AN award-winning music festival has generated £20 million to a Scottish island’s economy over its 20 year history, organisers have claimed.
The Hebridean Celtic Festival, which attracted about 1,000 local followers in its first year in 1996, now draws crowds of 15,000 annually to Stornoway, with half coming from outside the islands.
Over the years fans from over 100 countries have made the pilgrimage to the four-day festival – which this year is being held from 15-18 July.
They help double the population of the host town and provide the biggest money spinner for local businesses outside the festive season.
HebCelt organisers calculate the overall economic impact of the festival over the 20 years is up to £20 million at current prices, with bars, restaurants, cafes, accommodation providers and transport firms among those benefiting.

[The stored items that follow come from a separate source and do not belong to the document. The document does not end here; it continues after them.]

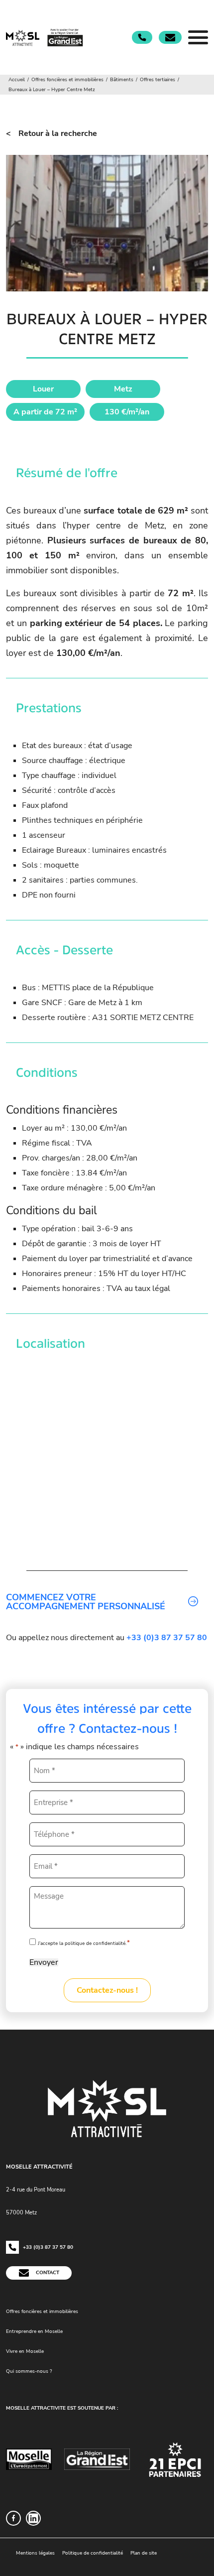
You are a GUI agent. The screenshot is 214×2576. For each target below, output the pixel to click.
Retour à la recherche (57, 133)
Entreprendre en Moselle (34, 2331)
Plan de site (143, 2553)
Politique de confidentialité (92, 2553)
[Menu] (198, 37)
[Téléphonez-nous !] (142, 37)
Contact (46, 2272)
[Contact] (170, 37)
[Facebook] (13, 2518)
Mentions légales (35, 2553)
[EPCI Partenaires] (175, 2459)
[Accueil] (46, 37)
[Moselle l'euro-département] (29, 2459)
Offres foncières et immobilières (42, 2311)
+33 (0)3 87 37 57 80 (47, 2246)
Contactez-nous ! (107, 1990)
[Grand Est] (97, 2459)
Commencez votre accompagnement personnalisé (85, 1601)
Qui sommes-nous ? (29, 2371)
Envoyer (43, 1962)
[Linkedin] (33, 2518)
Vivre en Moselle (25, 2351)
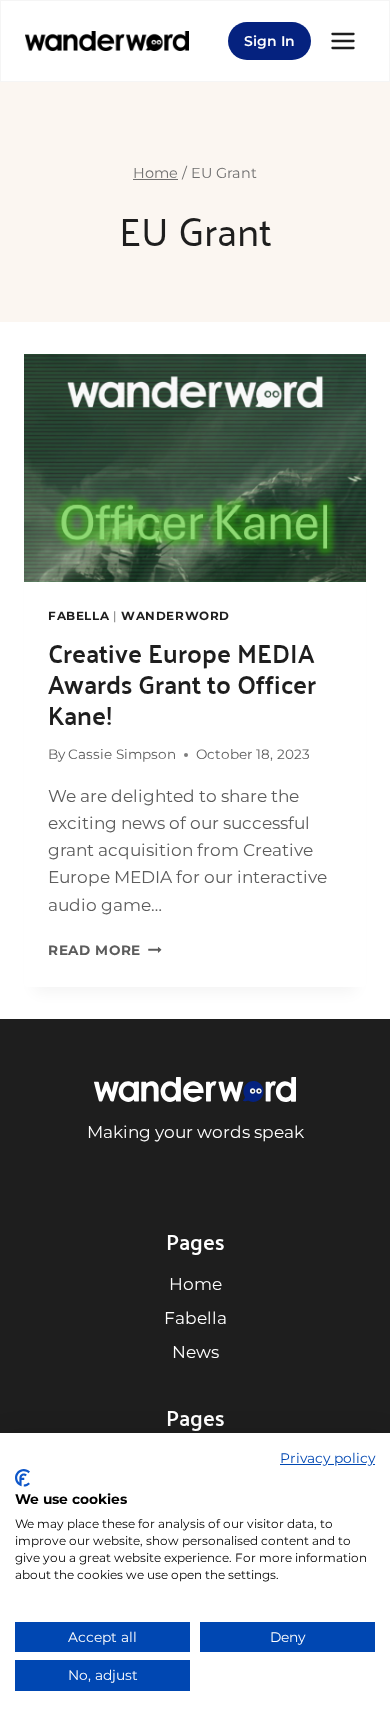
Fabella (78, 615)
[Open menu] (343, 40)
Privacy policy (327, 1458)
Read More (105, 950)
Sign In (269, 41)
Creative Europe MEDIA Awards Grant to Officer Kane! (182, 683)
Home (195, 1284)
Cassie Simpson (122, 754)
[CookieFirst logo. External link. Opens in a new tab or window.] (22, 1478)
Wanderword (175, 615)
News (195, 1352)
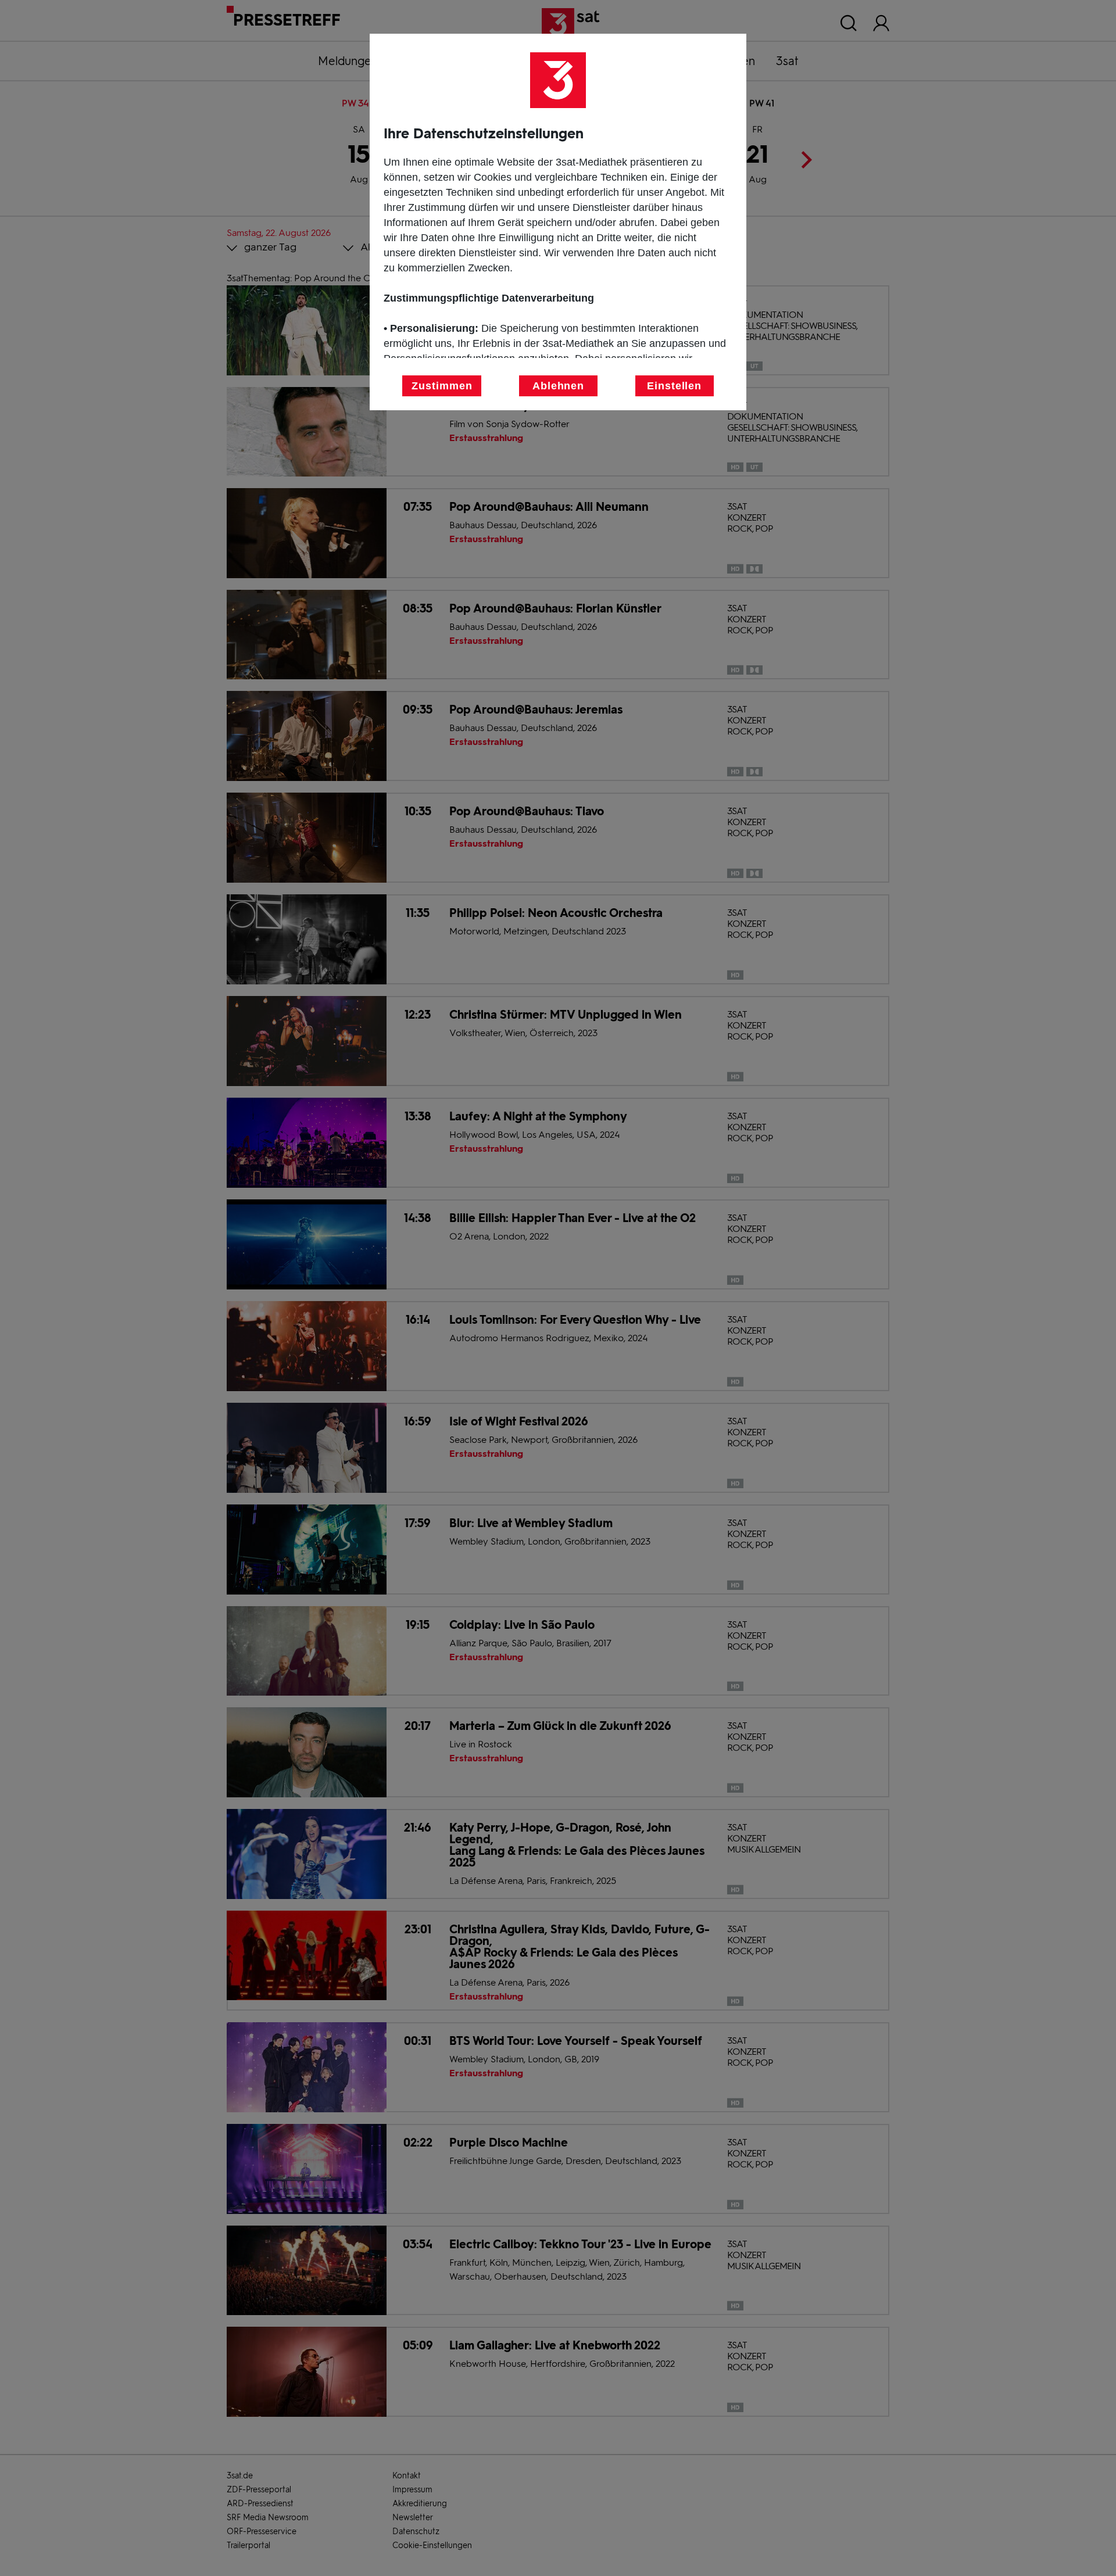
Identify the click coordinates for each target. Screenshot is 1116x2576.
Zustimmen (442, 386)
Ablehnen (558, 386)
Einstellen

Since the first festival, 202,000 fans have attended concerts, with 10 per cent arriving from abroad, 40 per cent from other parts of the UK and the other 50 per cent made up of local followers.
Festival director Caroline Maclennan said: “As we look back over the 20 years, the growth of the festival has been phenomenal.
“It is now the biggest single annual event in the Outer Hebrides and is a vital economic generator with businesses saying the money they earn during festival week helps them until Christmas.
“We enjoy fantastic support from the local community and also from fans across the UK, Europe and beyond. We have regulars from the US and Australia and this year alone people have booked from Canada, all around Europe, Qatar and the United Arab Emirates.”
She added: “HebCelt really has come of age over the past two decades which is all thanks to the hard work and dedication of the local community, sponsors and support we get year after year from the public.”
The festival’s impact has been praised by local MSP Alasdair Allan.
He said: “The importance of HebCelt economically and culturally to the islands cannot be over-stated. It has been a huge draw in terms of tourism and in supporting and sustaining local businesses over 20 years, as the figures demonstrate.
“It does a wonderful job promoting traditional music and the Gaelic language and raising the profile of the islands to an international audience.”